Objective: Format every line of the material below as a JSON list of strings, one string per line, leaving out blank lines.

Records for processing:
▬▬▬▬▬▬

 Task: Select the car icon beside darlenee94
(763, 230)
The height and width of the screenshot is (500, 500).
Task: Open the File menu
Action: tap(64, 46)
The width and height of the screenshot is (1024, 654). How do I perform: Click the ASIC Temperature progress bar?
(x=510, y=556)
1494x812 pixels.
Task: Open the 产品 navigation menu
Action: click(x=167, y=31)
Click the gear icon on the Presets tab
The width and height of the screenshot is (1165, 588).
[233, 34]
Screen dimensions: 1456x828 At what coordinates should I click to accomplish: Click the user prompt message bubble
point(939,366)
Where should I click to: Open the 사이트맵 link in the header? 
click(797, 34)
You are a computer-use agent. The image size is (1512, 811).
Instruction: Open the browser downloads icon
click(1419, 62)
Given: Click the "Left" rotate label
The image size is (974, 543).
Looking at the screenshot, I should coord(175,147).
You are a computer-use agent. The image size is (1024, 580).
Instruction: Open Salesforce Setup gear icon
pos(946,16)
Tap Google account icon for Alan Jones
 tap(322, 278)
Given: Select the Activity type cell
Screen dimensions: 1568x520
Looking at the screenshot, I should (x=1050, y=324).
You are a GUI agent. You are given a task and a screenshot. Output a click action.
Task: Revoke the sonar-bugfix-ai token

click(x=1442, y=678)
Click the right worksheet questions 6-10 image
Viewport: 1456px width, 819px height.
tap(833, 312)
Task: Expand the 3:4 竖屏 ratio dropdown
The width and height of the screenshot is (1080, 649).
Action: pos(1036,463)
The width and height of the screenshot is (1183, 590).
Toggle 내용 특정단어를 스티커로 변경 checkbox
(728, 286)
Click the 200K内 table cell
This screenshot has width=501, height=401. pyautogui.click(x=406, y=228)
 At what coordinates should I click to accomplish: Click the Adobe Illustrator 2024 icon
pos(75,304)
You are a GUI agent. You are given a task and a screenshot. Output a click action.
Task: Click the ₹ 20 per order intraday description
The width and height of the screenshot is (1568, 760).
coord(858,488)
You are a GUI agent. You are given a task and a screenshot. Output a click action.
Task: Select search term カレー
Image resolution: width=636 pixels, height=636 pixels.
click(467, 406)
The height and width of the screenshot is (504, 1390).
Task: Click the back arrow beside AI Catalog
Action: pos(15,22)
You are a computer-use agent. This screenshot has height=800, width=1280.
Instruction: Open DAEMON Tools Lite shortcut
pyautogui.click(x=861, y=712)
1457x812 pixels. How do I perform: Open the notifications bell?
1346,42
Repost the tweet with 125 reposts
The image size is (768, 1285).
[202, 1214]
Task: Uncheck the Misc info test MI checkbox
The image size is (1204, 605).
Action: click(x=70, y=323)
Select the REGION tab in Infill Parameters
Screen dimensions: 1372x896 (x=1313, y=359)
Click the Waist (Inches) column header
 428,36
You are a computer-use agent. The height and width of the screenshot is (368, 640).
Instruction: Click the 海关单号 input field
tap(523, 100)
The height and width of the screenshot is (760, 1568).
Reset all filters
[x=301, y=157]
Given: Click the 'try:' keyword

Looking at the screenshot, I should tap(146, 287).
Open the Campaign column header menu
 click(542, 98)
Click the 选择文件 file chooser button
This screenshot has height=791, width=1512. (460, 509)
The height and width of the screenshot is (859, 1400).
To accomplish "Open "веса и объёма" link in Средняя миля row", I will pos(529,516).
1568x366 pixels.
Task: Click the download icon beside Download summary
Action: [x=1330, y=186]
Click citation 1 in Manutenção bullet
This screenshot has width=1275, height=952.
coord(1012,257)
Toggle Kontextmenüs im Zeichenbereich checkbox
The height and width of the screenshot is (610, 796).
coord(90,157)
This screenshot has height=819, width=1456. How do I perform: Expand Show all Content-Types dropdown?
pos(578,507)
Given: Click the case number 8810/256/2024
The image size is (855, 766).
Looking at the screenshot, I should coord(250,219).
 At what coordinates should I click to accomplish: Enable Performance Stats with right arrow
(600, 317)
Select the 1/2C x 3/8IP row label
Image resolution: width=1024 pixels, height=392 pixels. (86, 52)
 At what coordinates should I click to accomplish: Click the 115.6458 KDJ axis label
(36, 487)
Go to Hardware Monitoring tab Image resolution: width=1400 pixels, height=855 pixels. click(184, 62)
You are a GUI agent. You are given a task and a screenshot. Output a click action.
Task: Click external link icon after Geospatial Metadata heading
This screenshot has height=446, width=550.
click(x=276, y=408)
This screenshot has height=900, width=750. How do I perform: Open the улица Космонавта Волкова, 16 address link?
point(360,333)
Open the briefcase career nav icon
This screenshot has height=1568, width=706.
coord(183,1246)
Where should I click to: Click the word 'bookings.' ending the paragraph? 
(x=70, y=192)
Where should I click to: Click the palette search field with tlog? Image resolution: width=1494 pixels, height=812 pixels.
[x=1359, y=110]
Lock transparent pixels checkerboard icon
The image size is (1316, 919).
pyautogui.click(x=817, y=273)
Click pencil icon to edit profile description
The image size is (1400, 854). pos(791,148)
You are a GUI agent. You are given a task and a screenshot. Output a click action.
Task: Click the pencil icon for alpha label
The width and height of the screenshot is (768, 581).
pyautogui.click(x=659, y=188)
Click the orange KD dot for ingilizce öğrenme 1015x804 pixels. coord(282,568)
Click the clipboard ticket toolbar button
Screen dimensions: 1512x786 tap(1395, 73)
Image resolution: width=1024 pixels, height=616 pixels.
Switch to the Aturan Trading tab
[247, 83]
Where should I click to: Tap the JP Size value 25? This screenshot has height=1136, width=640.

▬▬▬▬▬▬

Correct result:
[
  " Task: Select the car icon beside darlenee94",
  "(763, 230)",
  "The height and width of the screenshot is (500, 500).",
  "Task: Open the File menu",
  "Action: tap(64, 46)",
  "The width and height of the screenshot is (1024, 654). How do I perform: Click the ASIC Temperature progress bar?",
  "(x=510, y=556)",
  "1494x812 pixels.",
  "Task: Open the 产品 navigation menu",
  "Action: click(x=167, y=31)",
  "Click the gear icon on the Presets tab",
  "The width and height of the screenshot is (1165, 588).",
  "[233, 34]",
  "Screen dimensions: 1456x828 At what coordinates should I click to accomplish: Click the user prompt message bubble",
  "point(939,366)",
  "Where should I click to: Open the 사이트맵 link in the header? ",
  "click(797, 34)",
  "You are a computer-use agent. The image size is (1512, 811).",
  "Instruction: Open the browser downloads icon",
  "click(1419, 62)",
  "Given: Click the \"Left\" rotate label",
  "The image size is (974, 543).",
  "Looking at the screenshot, I should coord(175,147).",
  "You are a computer-use agent. The image size is (1024, 580).",
  "Instruction: Open Salesforce Setup gear icon",
  "pos(946,16)",
  "Tap Google account icon for Alan Jones",
  " tap(322, 278)",
  "Given: Select the Activity type cell",
  "Screen dimensions: 1568x520",
  "Looking at the screenshot, I should (x=1050, y=324).",
  "You are a GUI agent. You are given a task and a screenshot. Output a click action.",
  "Task: Revoke the sonar-bugfix-ai token",
  "click(x=1442, y=678)",
  "Click the right worksheet questions 6-10 image",
  "Viewport: 1456px width, 819px height.",
  "tap(833, 312)",
  "Task: Expand the 3:4 竖屏 ratio dropdown",
  "The width and height of the screenshot is (1080, 649).",
  "Action: pos(1036,463)",
  "The width and height of the screenshot is (1183, 590).",
  "Toggle 내용 특정단어를 스티커로 변경 checkbox",
  "(728, 286)",
  "Click the 200K内 table cell",
  "This screenshot has width=501, height=401. pyautogui.click(x=406, y=228)",
  " At what coordinates should I click to accomplish: Click the Adobe Illustrator 2024 icon",
  "pos(75,304)",
  "You are a GUI agent. You are given a task and a screenshot. Output a click action.",
  "Task: Click the ₹ 20 per order intraday description",
  "The width and height of the screenshot is (1568, 760).",
  "coord(858,488)",
  "You are a GUI agent. You are given a task and a screenshot. Output a click action.",
  "Task: Select search term カレー",
  "Image resolution: width=636 pixels, height=636 pixels.",
  "click(467, 406)",
  "The height and width of the screenshot is (504, 1390).",
  "Task: Click the back arrow beside AI Catalog",
  "Action: pos(15,22)",
  "You are a computer-use agent. This screenshot has height=800, width=1280.",
  "Instruction: Open DAEMON Tools Lite shortcut",
  "pyautogui.click(x=861, y=712)",
  "1457x812 pixels. How do I perform: Open the notifications bell?",
  "1346,42",
  "Repost the tweet with 125 reposts",
  "The image size is (768, 1285).",
  "[202, 1214]",
  "Task: Uncheck the Misc info test MI checkbox",
  "The image size is (1204, 605).",
  "Action: click(x=70, y=323)",
  "Select the REGION tab in Infill Parameters",
  "Screen dimensions: 1372x896 (x=1313, y=359)",
  "Click the Waist (Inches) column header",
  " 428,36",
  "You are a computer-use agent. The height and width of the screenshot is (368, 640).",
  "Instruction: Click the 海关单号 input field",
  "tap(523, 100)",
  "The height and width of the screenshot is (760, 1568).",
  "Reset all filters",
  "[x=301, y=157]",
  "Given: Click the 'try:' keyword",
  "Looking at the screenshot, I should tap(146, 287).",
  "Open the Campaign column header menu",
  " click(542, 98)",
  "Click the 选择文件 file chooser button",
  "This screenshot has height=791, width=1512. (460, 509)",
  "The height and width of the screenshot is (859, 1400).",
  "To accomplish \"Open \"веса и объёма\" link in Средняя миля row\", I will pos(529,516).",
  "1568x366 pixels.",
  "Task: Click the download icon beside Download summary",
  "Action: [x=1330, y=186]",
  "Click citation 1 in Manutenção bullet",
  "This screenshot has width=1275, height=952.",
  "coord(1012,257)",
  "Toggle Kontextmenüs im Zeichenbereich checkbox",
  "The height and width of the screenshot is (610, 796).",
  "coord(90,157)",
  "This screenshot has height=819, width=1456. How do I perform: Expand Show all Content-Types dropdown?",
  "pos(578,507)",
  "Given: Click the case number 8810/256/2024",
  "The image size is (855, 766).",
  "Looking at the screenshot, I should coord(250,219).",
  " At what coordinates should I click to accomplish: Enable Performance Stats with right arrow",
  "(600, 317)",
  "Select the 1/2C x 3/8IP row label",
  "Image resolution: width=1024 pixels, height=392 pixels. (86, 52)",
  " At what coordinates should I click to accomplish: Click the 115.6458 KDJ axis label",
  "(36, 487)",
  "Go to Hardware Monitoring tab Image resolution: width=1400 pixels, height=855 pixels. click(184, 62)",
  "You are a GUI agent. You are given a task and a screenshot. Output a click action.",
  "Task: Click external link icon after Geospatial Metadata heading",
  "This screenshot has height=446, width=550.",
  "click(x=276, y=408)",
  "This screenshot has height=900, width=750. How do I perform: Open the улица Космонавта Волкова, 16 address link?",
  "point(360,333)",
  "Open the briefcase career nav icon",
  "This screenshot has height=1568, width=706.",
  "coord(183,1246)",
  "Where should I click to: Click the word 'bookings.' ending the paragraph? ",
  "(x=70, y=192)",
  "Where should I click to: Click the palette search field with tlog? Image resolution: width=1494 pixels, height=812 pixels.",
  "[x=1359, y=110]",
  "Lock transparent pixels checkerboard icon",
  "The image size is (1316, 919).",
  "pyautogui.click(x=817, y=273)",
  "Click pencil icon to edit profile description",
  "The image size is (1400, 854). pos(791,148)",
  "You are a GUI agent. You are given a task and a screenshot. Output a click action.",
  "Task: Click the pencil icon for alpha label",
  "The width and height of the screenshot is (768, 581).",
  "pyautogui.click(x=659, y=188)",
  "Click the orange KD dot for ingilizce öğrenme 1015x804 pixels. coord(282,568)",
  "Click the clipboard ticket toolbar button",
  "Screen dimensions: 1512x786 tap(1395, 73)",
  "Image resolution: width=1024 pixels, height=616 pixels.",
  "Switch to the Aturan Trading tab",
  "[247, 83]",
  "Where should I click to: Tap the JP Size value 25? This screenshot has height=1136, width=640."
]